Stated goal: Output every line of the listing below verbatim, omitting the pictures from your answer.

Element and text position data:
• • •

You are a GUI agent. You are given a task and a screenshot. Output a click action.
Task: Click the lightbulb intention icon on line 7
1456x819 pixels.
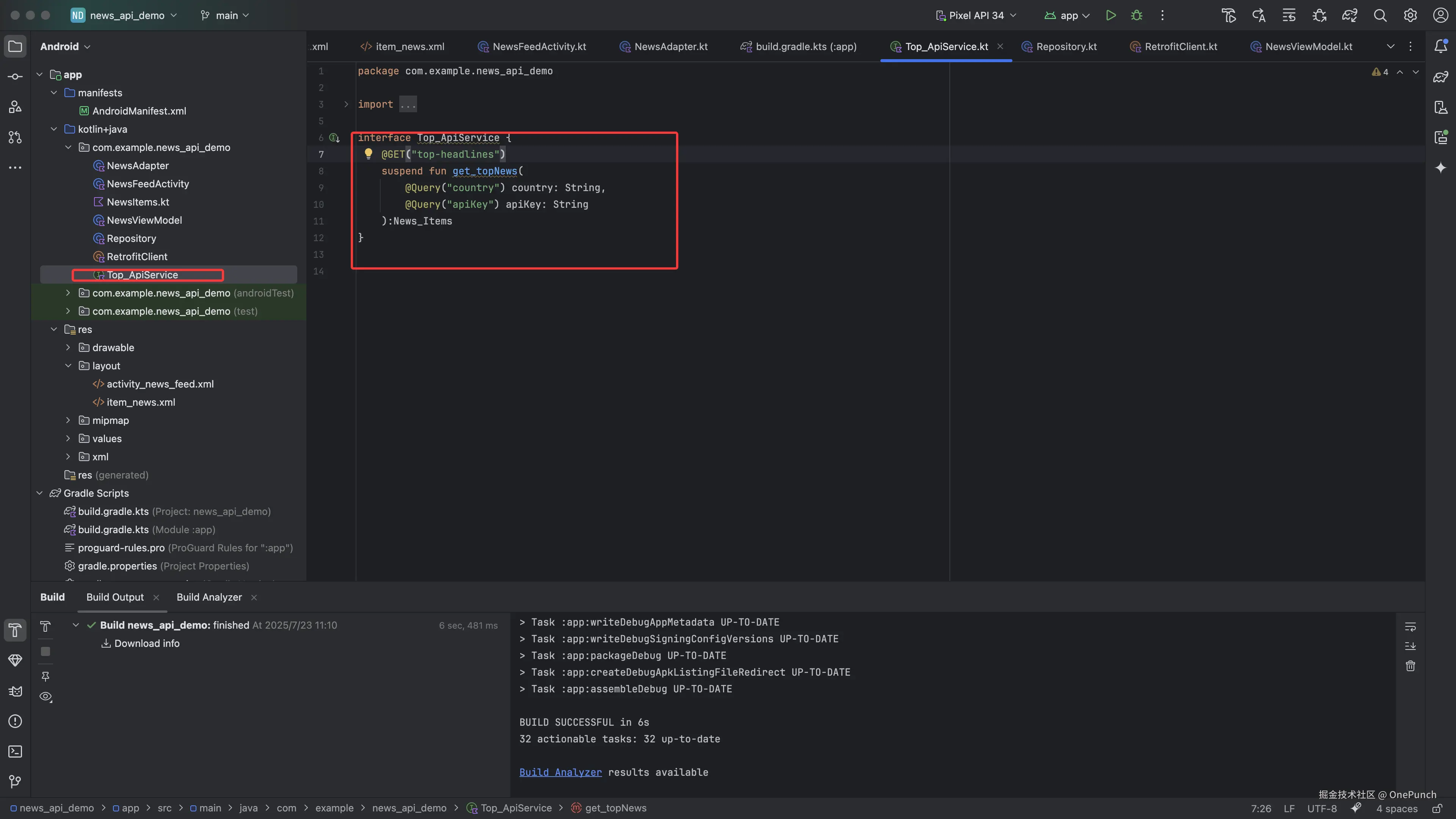click(369, 154)
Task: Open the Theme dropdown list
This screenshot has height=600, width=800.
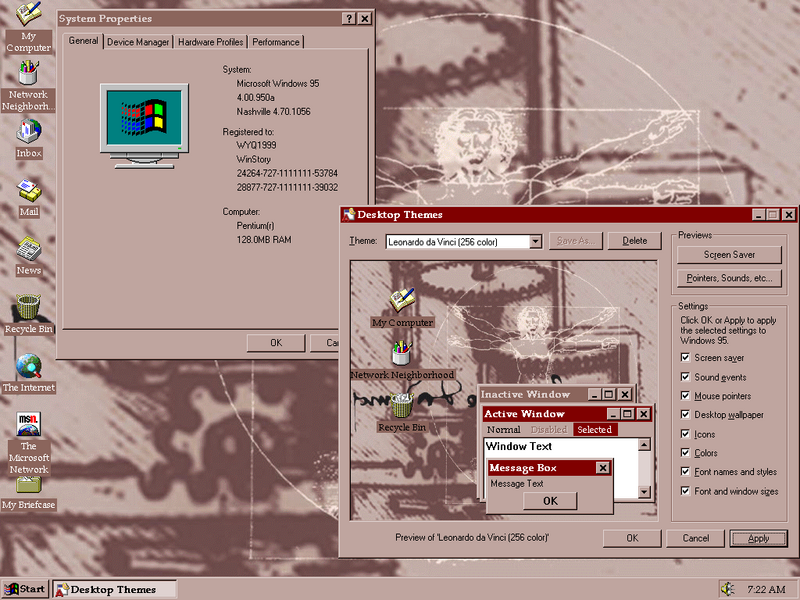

• • •

Final result:
You are a GUI agent. You are given a task and a screenshot. Output a click action.
Task: Click the lightbulb intention icon on line 7
1456x819 pixels.
click(369, 154)
Task: Open the Theme dropdown list
This screenshot has height=600, width=800.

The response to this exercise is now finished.